ACTION ITEM: Write out the entries below word for word, from the very start through the line that contains "price-tick-label: 1204.00 is", including that line. Leave the pictures out.

--- RAW DATA ---

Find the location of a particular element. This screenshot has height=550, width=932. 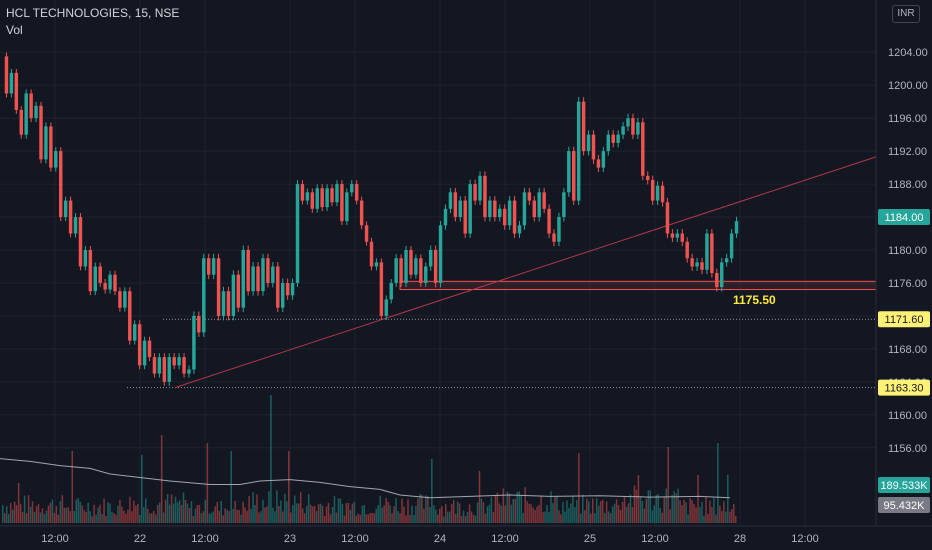

price-tick-label: 1204.00 is located at coordinates (908, 53).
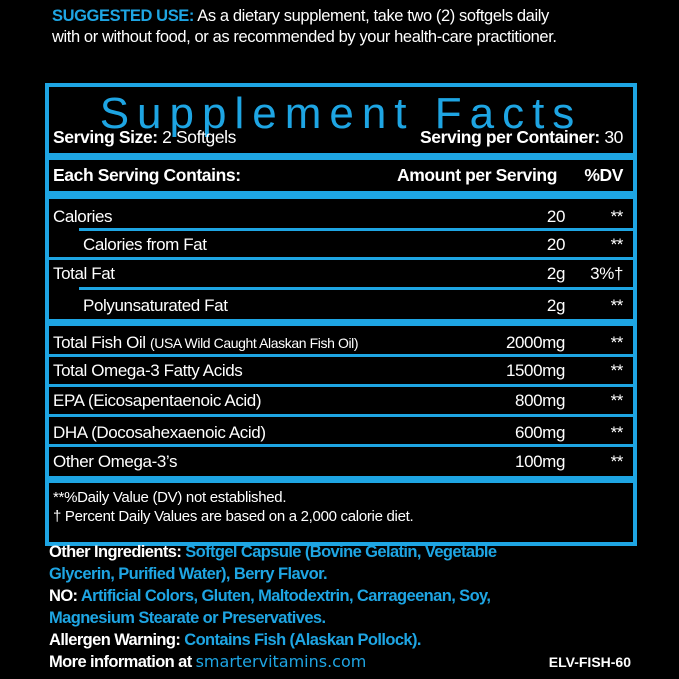 The width and height of the screenshot is (679, 679). Describe the element at coordinates (148, 370) in the screenshot. I see `nutrient-name: Total Omega-3 Fatty Acids` at that location.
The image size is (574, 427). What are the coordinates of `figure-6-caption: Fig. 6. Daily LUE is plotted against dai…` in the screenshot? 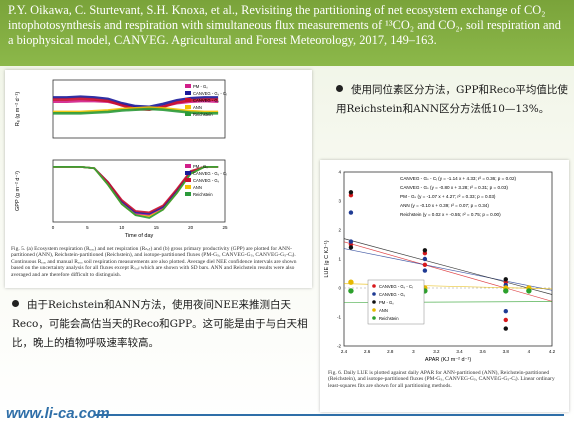 It's located at (442, 380).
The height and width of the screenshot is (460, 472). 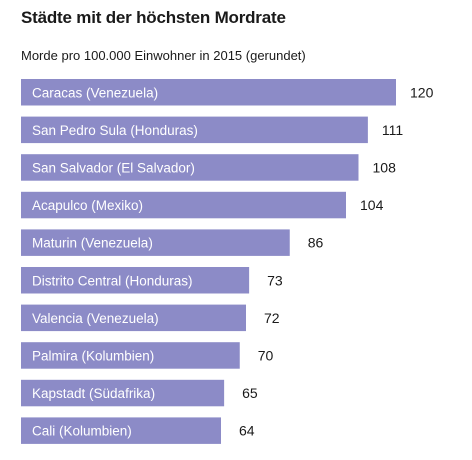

---

RESULT BELOW:
Find the location of a particular element. This screenshot has height=550, width=932. 

price-tick-label: 1204.00 is located at coordinates (908, 53).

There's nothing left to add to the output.